WHAT YOU SHOULD DO:
Of the lines listed below, return exactly those that run from the line containing "Instruction: Open Google" through the line containing "Instruction: Click the refresh icon in header", both included.

--------

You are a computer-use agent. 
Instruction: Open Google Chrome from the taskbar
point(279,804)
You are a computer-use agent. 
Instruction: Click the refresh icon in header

--------

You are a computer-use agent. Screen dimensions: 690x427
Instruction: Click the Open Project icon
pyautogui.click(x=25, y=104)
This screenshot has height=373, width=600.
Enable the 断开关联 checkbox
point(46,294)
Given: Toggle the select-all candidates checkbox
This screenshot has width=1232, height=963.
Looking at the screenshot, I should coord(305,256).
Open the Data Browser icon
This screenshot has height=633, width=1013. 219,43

--------

ANSWER SECTION:
Instruction: Open Google Chrome from the taskbar
point(279,804)
You are a computer-use agent. 
Instruction: Click the refresh icon in header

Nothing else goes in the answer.